Pin It A wholesome and creamy make-ahead breakfast featuring nutrient-rich oats, chia seeds, and a medley of fresh berries for a delicious and energizing start to your day.
This recipe has been a staple in my breakfast routine, saving time while keeping me full and satisfied throughout the morning.
Ingredients
- Old-fashioned rolled oats: 1 cup
- Milk (dairy or non-dairy alternative): 1 cup
- Plain Greek yogurt (or plant-based yogurt): 1/2 cup
- Chia seeds: 1 tablespoon
- Maple syrup or honey: 1 tablespoon
- Pure vanilla extract: 1/2 teaspoon
- Pinch of salt: to taste
- Mixed fresh berries (e.g. strawberries, blueberries, raspberries): 1 cup
- Chopped nuts (e.g. almonds, walnuts) optional: 2 tablespoons
- Shredded coconut (optional): 1 tablespoon
Instructions
- Step 1:
- In a medium bowl or jar, combine oats, milk, yogurt, chia seeds, maple syrup (or honey), vanilla extract, and salt. Stir well to combine.
- Step 2:
- Cover and refrigerate overnight (or at least 6 hours) to allow the oats and chia seeds to absorb the liquid and thicken.
- Step 3:
- In the morning, give the oats a good stir. If the mixture is too thick, add a splash of milk to reach desired consistency.
- Step 4:
- Divide the oats between two bowls or jars.
- Step 5:
- Top each serving with fresh berries, chopped nuts, and shredded coconut if desired.
- Step 6:
- Serve immediately, or keep covered in the refrigerator for up to 2 days.
Pin It This recipe often brings my family together around the breakfast table, enjoying the freshness and simplicity of a nourishing start.
Notes
Swap berries for seasonal fruits or add a spoonful of nut butter for extra richness. Try adding a sprinkle of cinnamon or cocoa powder for variety.
Required Tools
Mixing bowl or jars, spoon or spatula, measuring cups and spoons, refrigerator.
Allergen Information
Contains dairy (milk, yogurt) and nuts (if using as a topping). Contains gluten if oats are not certified gluten-free. May contain coconut if using as a topping.

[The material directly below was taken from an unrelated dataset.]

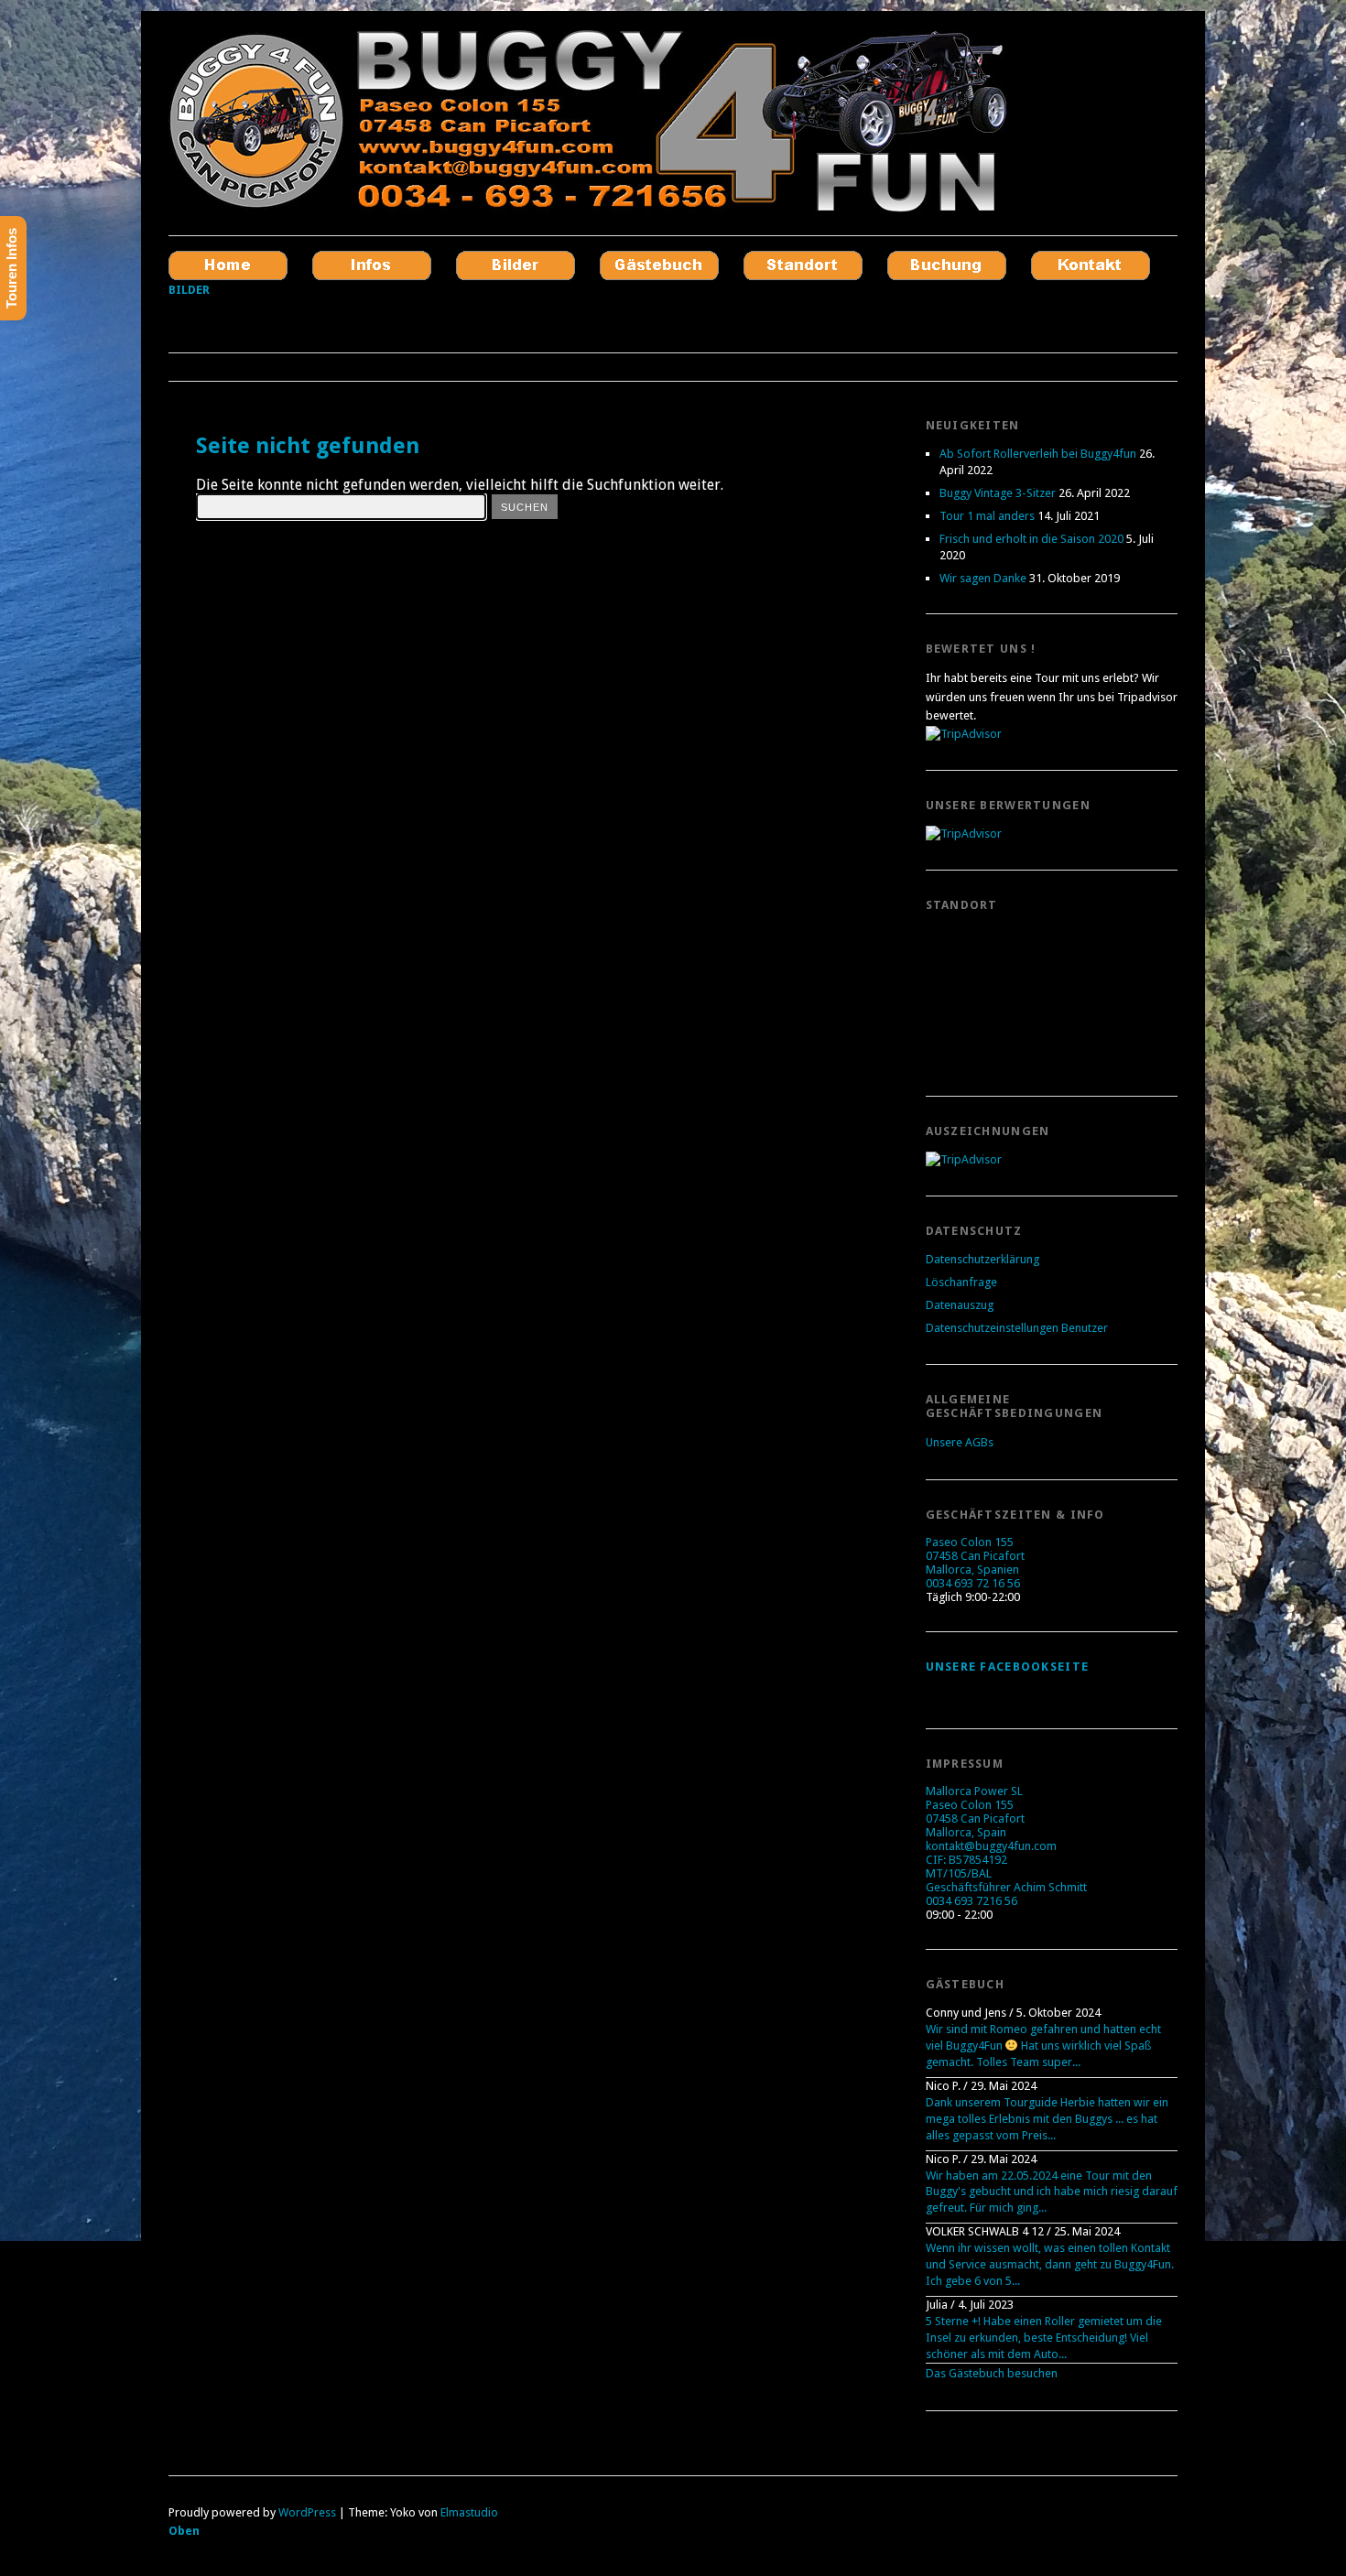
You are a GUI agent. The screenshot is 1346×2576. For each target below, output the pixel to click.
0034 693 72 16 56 (973, 1583)
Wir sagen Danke (982, 578)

Always check ingredient labels for allergens if unsure.
Pin It Enjoy your nutritious and easy-to-prepare overnight oats as a perfect start to any day!
Questions & Answers
- → Can I use plant-based milk alternatives?
Yes, plant-based milks like almond or oat milk work well and keep this dish dairy-free.
- → How long should the mixture refrigerate?
Refrigerate for at least 6 hours or overnight to allow the oats and chia seeds to absorb liquid and thicken.
- → Can I adjust sweetness levels?
Absolutely. Maple syrup or honey can be added or reduced according to taste preferences.
- → Are there options for additional toppings?
Yes, chopped nuts and shredded coconut add texture, and seasonal fruits or spices like cinnamon can enhance flavor.
- → Is this suitable for gluten-free diets?
Use certified gluten-free oats to ensure the dish fits gluten-free dietary needs.